If you watch reality and other programs (even drama) there is a huge swing over to handheld and natural camera motion in these shows and maybe this makes them more human (also less costly to produce as the cameraman hoists a camera on his shoulder and films instead of setting up dolly tracks) Even the multicam aspect seems to have gone and a two shot uses one camera with a wobbly fast pan from person to person and back again. I know a lot of videographers are out to achieve the perfect stable shot but even top BBC docs you can see the wobbles if you watch the top frame and see it move all over...obviously acceptable to viewers as they are still on the air.

Whether brides want a technically perfect wedding shoot or whether they want something natural is hard to decide ... I'm still shooting natural with no sliders and minimum tripod and maximum interaction.
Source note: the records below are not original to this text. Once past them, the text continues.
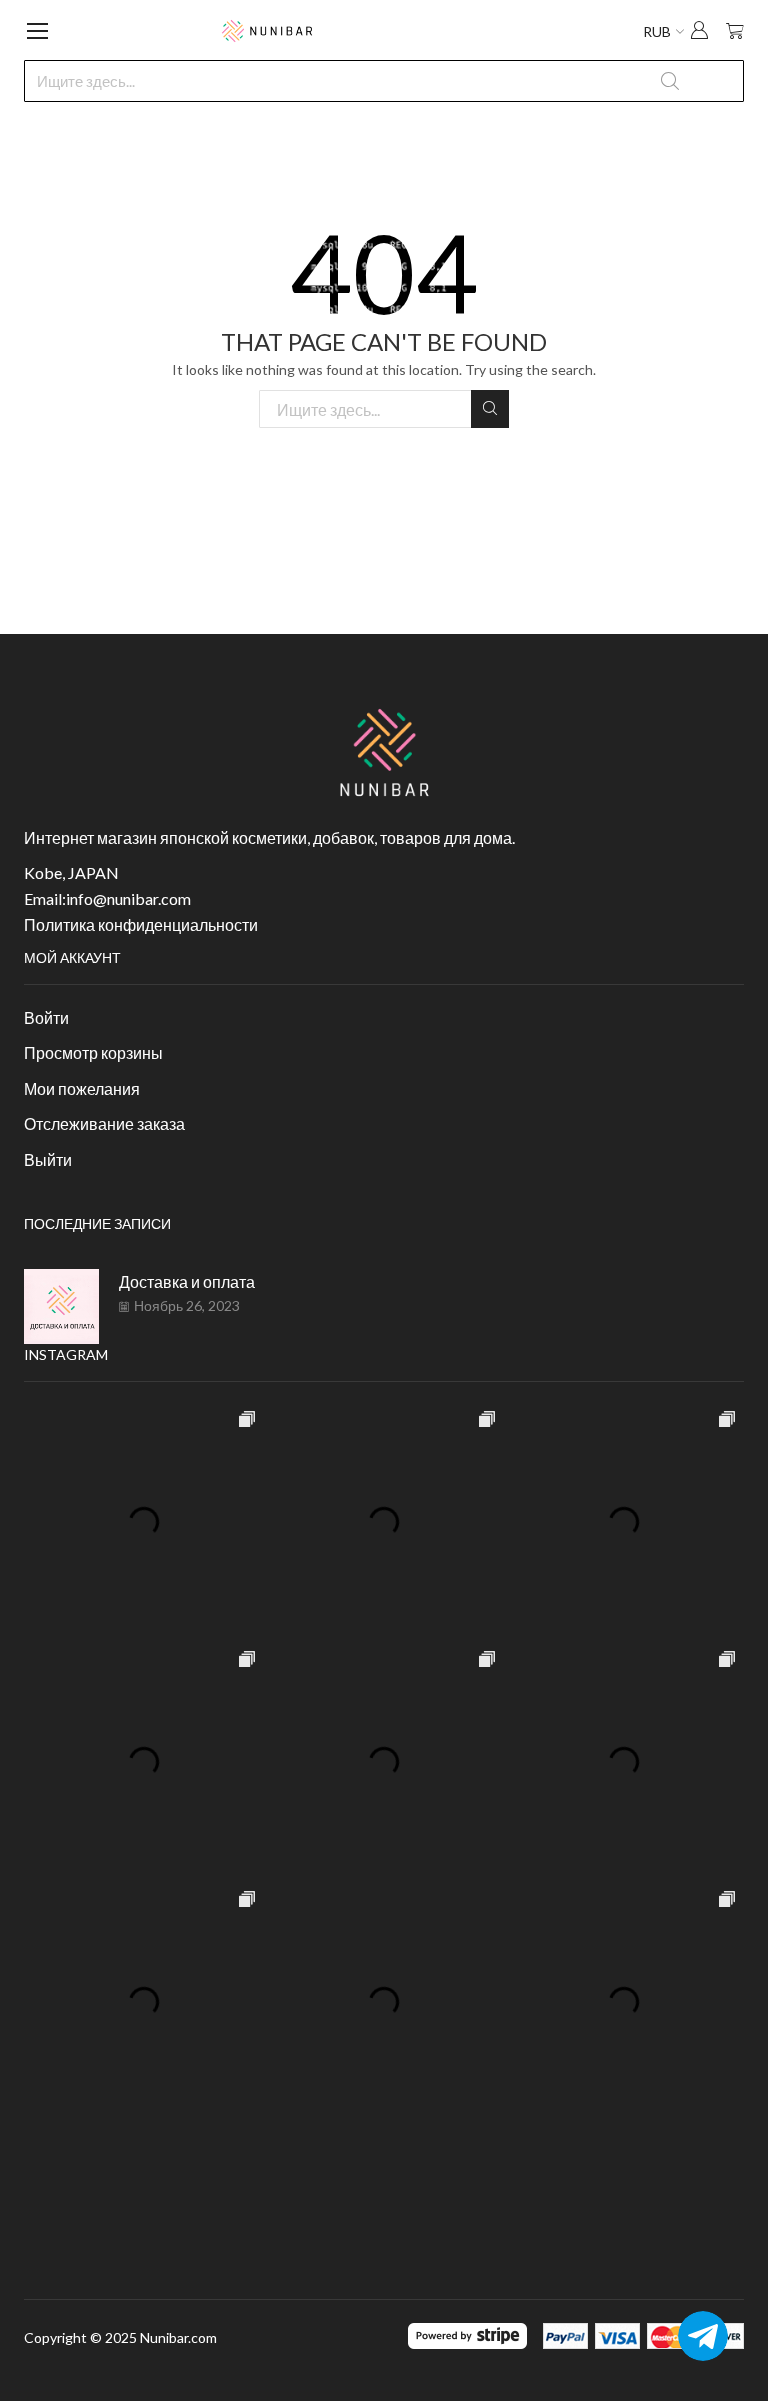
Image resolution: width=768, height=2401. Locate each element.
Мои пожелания (82, 1088)
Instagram (66, 1354)
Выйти (48, 1159)
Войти (46, 1017)
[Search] (490, 409)
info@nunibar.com (128, 898)
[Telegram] (703, 2336)
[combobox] (384, 81)
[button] (699, 32)
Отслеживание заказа (104, 1123)
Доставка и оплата (187, 1281)
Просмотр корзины (93, 1052)
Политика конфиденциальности (141, 924)
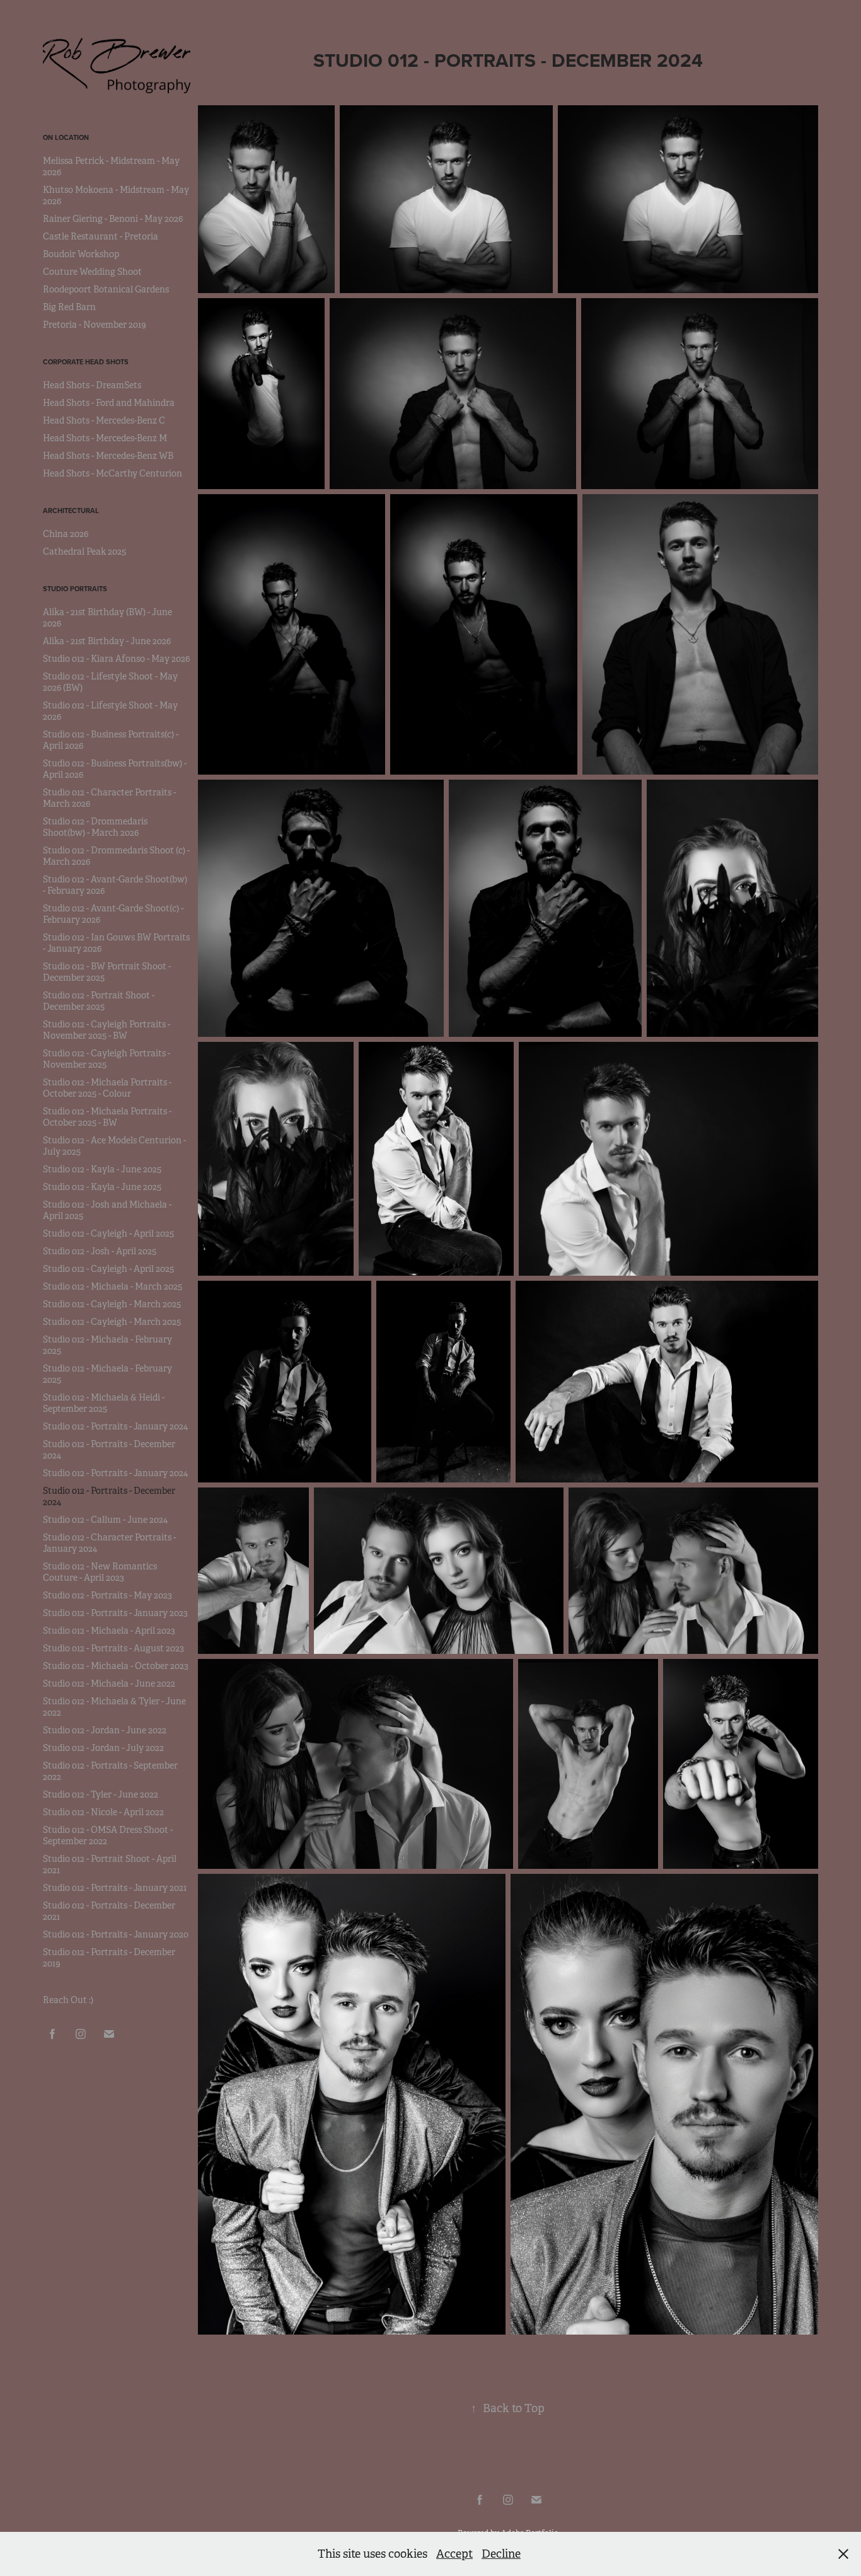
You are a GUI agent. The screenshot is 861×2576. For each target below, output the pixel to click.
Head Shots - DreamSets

What I REALLY think is the bride is so engrossed in seeing how stunning her dress is and how good her bridal party look she couldn't care less about technical issues that the poor cameraman has struggled to achieve.

Chris

Don Bloom
March 29th, 2013, 08:12 AM
I have always tried to avoid pans, tilts and zooms in my edit especially in the ceremony BUT...having said that, if used properly and in context, IOW, don't show a swish pan or a crash zoom just to show it, it can be an effective tool. Again not so much in the ceremony but for the dancing portion of the reception, for the prep and preceremony and for the post ceremony time, used sparingly and in the vein of the music that is being used, the mood that's trying to be set, it can work.
I've said for years, when shooting any job or any portion of any job, I don't care how many cameras are running, I always shoot as if there are NO other cameras going (except TV work since I KNOW there will be others not just running but actually getting a shot) other than the one that I have my hands on, so if I have to do a pan, tilt or zoom, I try to do it in a slow controlled method.
Styles change, technology changes, but people don't. I think they still want solid stable footage properly exposed and composed! After that, it's a matter of what style, doc or cinematic but the most fantastic style means nothing with out good footage! So what's important? To me, it the quality of the footage not the style. One has nothing to do with the other.